Dorosła choroba dziecięca
Dorosła choroba dziecięca. Z ADHD się nie wyrasta
Wiktor jest reżyserem. Umie się z łatwością poruszać w świecie planu filmowego. Organizacją planu zajmuje się sztab ludzi, więc Wiktor tutaj może skupić się tylko na pracy. Trudniejsze jest codzienne życie, kiedy trzeba oddzielić rzeczy ważne od mniej ważnych, podjąć tysiące decyzji. Wiktor musi skończyć scenariusz, ale idzie robić pranie. Zostawia pranie i leci po zakupy, bo dla ludzi z ADHD wszystko jest tak samo istotne. Portfel, kluczyki, dowód rejestracyjny, po wyjściu często orientuje się, że czegoś zapomniał. I jakkolwiek by się starał, to później i tak się okaże, że najważniejsze sprawy zaniedbał. Ostatnio przed wyjściem na plan miał obudzić do szkoły syna – przypomniał sobie o tym w drodze do pracy. Wrócił. Ale często w walce z codziennością kapituluje i nie robi nic. Z bezradności siedzi i bezmyślnie wpatruje się w telewizję.
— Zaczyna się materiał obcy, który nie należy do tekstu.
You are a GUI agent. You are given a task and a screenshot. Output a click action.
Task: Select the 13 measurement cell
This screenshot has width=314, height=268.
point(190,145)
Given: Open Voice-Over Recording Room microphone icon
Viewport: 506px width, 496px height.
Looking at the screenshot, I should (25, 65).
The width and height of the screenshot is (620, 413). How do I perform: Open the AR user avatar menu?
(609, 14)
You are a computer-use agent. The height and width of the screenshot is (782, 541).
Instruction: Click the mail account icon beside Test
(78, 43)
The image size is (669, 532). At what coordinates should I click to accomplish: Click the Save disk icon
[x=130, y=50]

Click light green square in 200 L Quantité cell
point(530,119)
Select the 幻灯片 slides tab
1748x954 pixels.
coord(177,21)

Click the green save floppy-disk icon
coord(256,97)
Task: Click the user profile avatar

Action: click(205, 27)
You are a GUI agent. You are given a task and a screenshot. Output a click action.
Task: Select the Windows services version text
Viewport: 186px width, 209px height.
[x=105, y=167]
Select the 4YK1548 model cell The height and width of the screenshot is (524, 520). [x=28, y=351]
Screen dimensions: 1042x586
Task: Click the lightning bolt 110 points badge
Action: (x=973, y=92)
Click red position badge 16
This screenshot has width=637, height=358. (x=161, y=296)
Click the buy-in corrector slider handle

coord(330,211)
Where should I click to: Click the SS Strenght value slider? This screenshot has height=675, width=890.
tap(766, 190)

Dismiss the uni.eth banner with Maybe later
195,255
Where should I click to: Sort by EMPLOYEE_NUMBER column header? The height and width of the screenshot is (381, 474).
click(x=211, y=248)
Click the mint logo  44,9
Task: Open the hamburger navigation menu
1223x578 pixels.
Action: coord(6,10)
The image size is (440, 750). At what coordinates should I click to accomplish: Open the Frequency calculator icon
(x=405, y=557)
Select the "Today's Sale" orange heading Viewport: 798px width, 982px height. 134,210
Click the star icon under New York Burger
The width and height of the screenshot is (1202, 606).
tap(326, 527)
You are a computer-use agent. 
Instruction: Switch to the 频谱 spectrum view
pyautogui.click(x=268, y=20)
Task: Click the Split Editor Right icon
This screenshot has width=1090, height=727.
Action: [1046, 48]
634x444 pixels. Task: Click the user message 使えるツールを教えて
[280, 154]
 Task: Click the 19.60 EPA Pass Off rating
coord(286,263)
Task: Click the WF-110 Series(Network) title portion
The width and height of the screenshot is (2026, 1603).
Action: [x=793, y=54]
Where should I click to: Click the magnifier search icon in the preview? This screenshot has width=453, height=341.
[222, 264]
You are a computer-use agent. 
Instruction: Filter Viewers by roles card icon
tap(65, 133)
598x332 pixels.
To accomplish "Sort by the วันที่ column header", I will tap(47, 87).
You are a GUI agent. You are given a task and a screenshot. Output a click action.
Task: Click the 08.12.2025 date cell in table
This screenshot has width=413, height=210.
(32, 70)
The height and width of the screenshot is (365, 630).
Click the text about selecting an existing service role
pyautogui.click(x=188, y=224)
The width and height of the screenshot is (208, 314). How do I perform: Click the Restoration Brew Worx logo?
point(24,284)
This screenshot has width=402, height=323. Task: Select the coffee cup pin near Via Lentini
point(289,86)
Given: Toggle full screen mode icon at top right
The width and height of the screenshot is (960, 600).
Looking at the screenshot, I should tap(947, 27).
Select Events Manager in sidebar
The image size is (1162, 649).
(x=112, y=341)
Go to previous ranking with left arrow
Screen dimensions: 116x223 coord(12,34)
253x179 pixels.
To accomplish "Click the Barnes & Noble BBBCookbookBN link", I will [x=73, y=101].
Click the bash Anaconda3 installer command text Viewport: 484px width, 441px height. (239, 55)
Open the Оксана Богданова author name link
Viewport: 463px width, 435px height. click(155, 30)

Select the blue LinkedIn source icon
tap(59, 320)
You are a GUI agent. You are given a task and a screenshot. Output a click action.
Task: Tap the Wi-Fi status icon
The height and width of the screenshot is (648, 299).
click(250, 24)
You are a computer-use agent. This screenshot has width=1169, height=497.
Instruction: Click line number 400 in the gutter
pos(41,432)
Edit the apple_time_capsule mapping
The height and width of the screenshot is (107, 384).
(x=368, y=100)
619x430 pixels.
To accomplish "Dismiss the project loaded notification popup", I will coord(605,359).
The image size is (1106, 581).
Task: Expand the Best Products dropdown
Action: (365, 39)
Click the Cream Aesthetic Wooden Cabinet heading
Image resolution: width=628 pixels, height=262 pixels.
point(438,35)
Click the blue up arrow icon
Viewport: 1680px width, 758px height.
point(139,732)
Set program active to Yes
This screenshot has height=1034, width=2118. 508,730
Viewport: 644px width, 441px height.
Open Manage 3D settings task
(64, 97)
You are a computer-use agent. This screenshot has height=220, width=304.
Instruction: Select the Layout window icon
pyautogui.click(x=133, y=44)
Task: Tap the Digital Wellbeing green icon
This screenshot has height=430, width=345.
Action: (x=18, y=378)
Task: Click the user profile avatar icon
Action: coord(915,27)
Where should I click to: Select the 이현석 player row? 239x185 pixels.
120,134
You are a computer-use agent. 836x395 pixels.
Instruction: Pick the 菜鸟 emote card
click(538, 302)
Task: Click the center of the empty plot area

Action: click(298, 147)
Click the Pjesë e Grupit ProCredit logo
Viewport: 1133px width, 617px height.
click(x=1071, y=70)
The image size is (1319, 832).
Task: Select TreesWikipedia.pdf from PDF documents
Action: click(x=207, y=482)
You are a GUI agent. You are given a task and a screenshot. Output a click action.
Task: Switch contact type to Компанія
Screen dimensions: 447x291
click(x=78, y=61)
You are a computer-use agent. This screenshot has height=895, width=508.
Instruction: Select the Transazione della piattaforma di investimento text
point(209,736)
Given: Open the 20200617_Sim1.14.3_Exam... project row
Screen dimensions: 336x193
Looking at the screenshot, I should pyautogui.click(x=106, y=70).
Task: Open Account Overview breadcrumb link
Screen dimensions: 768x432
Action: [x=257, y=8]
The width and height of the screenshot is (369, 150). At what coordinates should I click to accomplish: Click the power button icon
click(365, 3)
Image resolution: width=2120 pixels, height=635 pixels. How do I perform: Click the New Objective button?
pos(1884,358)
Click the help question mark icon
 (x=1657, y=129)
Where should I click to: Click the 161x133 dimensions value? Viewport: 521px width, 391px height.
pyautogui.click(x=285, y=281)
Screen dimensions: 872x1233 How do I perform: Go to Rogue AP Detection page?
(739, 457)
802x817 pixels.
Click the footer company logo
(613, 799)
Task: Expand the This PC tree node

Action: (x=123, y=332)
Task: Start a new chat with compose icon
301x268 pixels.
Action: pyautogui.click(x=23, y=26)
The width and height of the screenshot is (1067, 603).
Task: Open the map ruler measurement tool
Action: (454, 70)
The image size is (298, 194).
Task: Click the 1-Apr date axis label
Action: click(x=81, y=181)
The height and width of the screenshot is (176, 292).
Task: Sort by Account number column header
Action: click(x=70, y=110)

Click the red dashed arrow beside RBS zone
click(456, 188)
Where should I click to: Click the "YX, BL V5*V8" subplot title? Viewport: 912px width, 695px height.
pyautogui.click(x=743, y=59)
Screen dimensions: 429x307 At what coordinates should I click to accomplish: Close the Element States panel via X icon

– Mózg dziecka lub osoby z ADHD pracuje inaczej niż zdrowej. Chaos w głowie bierze się z niedoboru dopaminy i noradrenaliny, które uczestniczą w przekazywaniu pobudzeń w układzie nerwowym, dlatego osoby z ADHD mają osłabioną zdolność skupienia uwagi i nadruchliwość – wyjaśnia psychiatra dr Artur Wiśniewski, adiunkt w Klinice Psychiatrii Wieku Rozwojowego Warszawskiego Uniwersytetu Medycznego. Działają impulsywnie, nie potrafią zwolnić. Do lekarzy trafią po kolejnych rozwodach, porzuconej pracy, z ciężką depresją i myślami samobójczymi, uzależnieniami niemal od wszystkiego: alkoholu, narkotyków, hazardu, seksu czy jedzenia. Nieznane są przyczyny zaburzenia. Uważa się, że w znacznym stopniu jest ono dziedziczne.
Marzena Konik, z zawodu aktorka, chaos w głowie chciała zapić i zaćpać.